This fear isn’t just related to adding new code to a base class, but more especially, to changing or removing existing code. Using composition, it’s easier to isolate and thoroughly test changes to an existing class without as much concern for breaking code that uses the class—but it’s much easier to track down and run the tests for the code that depends on the existing class, since the dependency is explicit. This makes it much easier to fight code rot, or the tendency to leave old code after it’s no longer needed, or to work around it for fear of breaking unknown contracts that might possibly depend on the existing behavior.

Then there’s the issue of multiple inheritance, whereby a child class inherits from multiple parent classes, introducing the possibility of silent ambiguity if those parent classes have similarly-named-but-otherwise-unrelated methods, or if different parent classes share a base class and have overridden the base class methods differently (the diamond problem), or if such methods are added to the parent classes after the birth of the child class. Some languages enforce some degree of ambiguity resolution from the author of such a child class, or define regular rules for resolving the ambiguity automatically, but even then it’s ugly at best and tricky at worst.

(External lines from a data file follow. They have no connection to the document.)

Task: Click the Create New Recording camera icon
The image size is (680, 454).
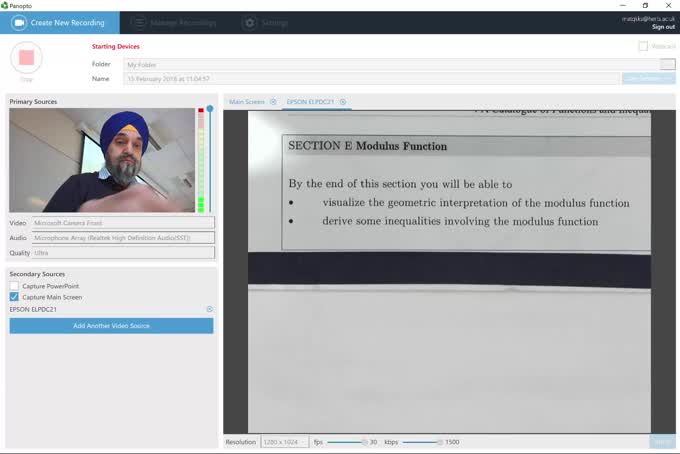Action: (18, 22)
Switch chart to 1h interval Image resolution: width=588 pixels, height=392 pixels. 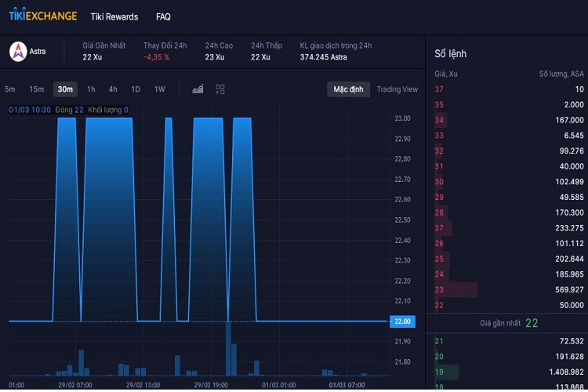91,89
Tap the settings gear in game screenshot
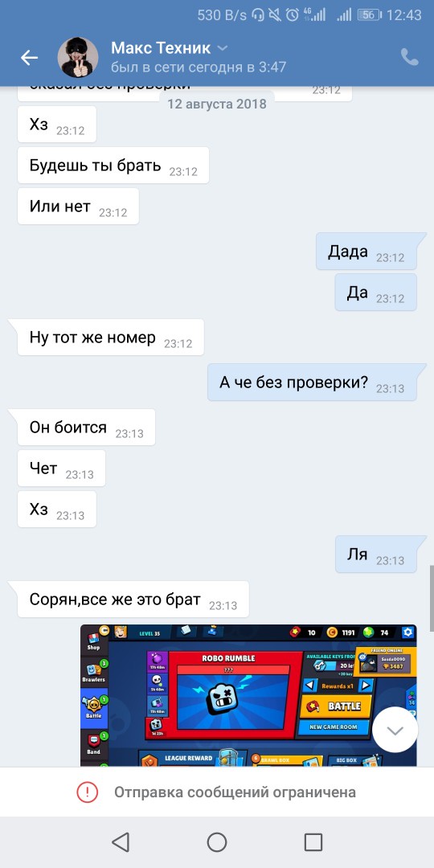The width and height of the screenshot is (434, 868). click(408, 633)
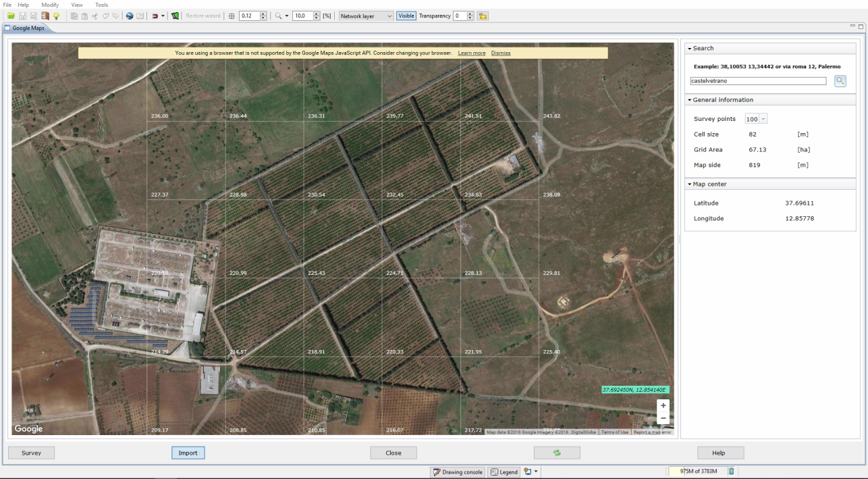Click the globe map icon in toolbar

129,16
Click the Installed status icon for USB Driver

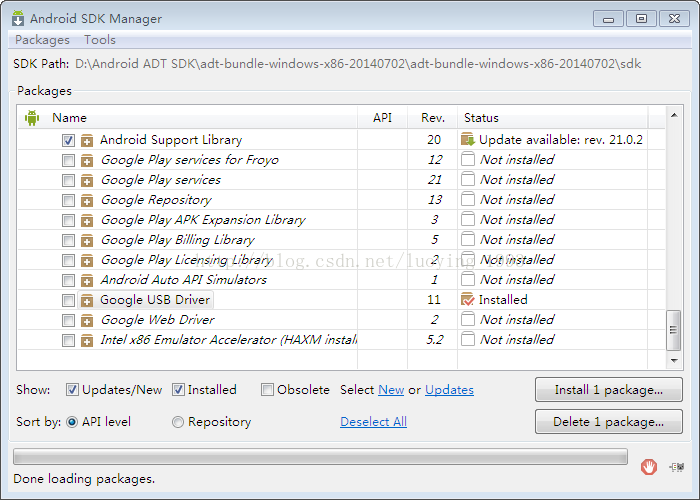coord(467,300)
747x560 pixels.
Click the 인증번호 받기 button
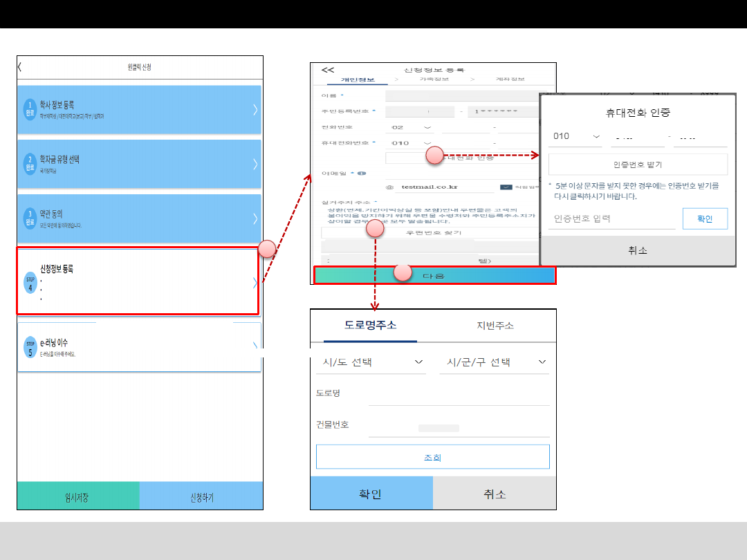coord(637,165)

Granted, most programmers and some languages and style guides (like Google’s) avoid multiple implementation inheritance like the plague exactly because of these problems. If all parent classes are pure abstract/interface classes, however, there isn’t an issue, since no implementation/behavior is actually inherited. This can actually be a very useful thing, though it’s more common to use adapter classes to achieve the same effect.

Swinging back to composition, it’s true that it can prove a bit of a pain in that it sometimes requires more typing than implementation reuse via inheritance. But, all dependencies on the reused code are made explicit, and only the code that depends specifically on the reused code bears the burden of that code’s dependencies, i.e. there’s no combinatorial explosion of an inheritance hierarchy. By making dependencies explicit and as narrow as possible, reuse via composition saves Time and Money in terms of both programmer productivity—from the point of view of grasping complexity, if not typing—and in terms of compile and link time.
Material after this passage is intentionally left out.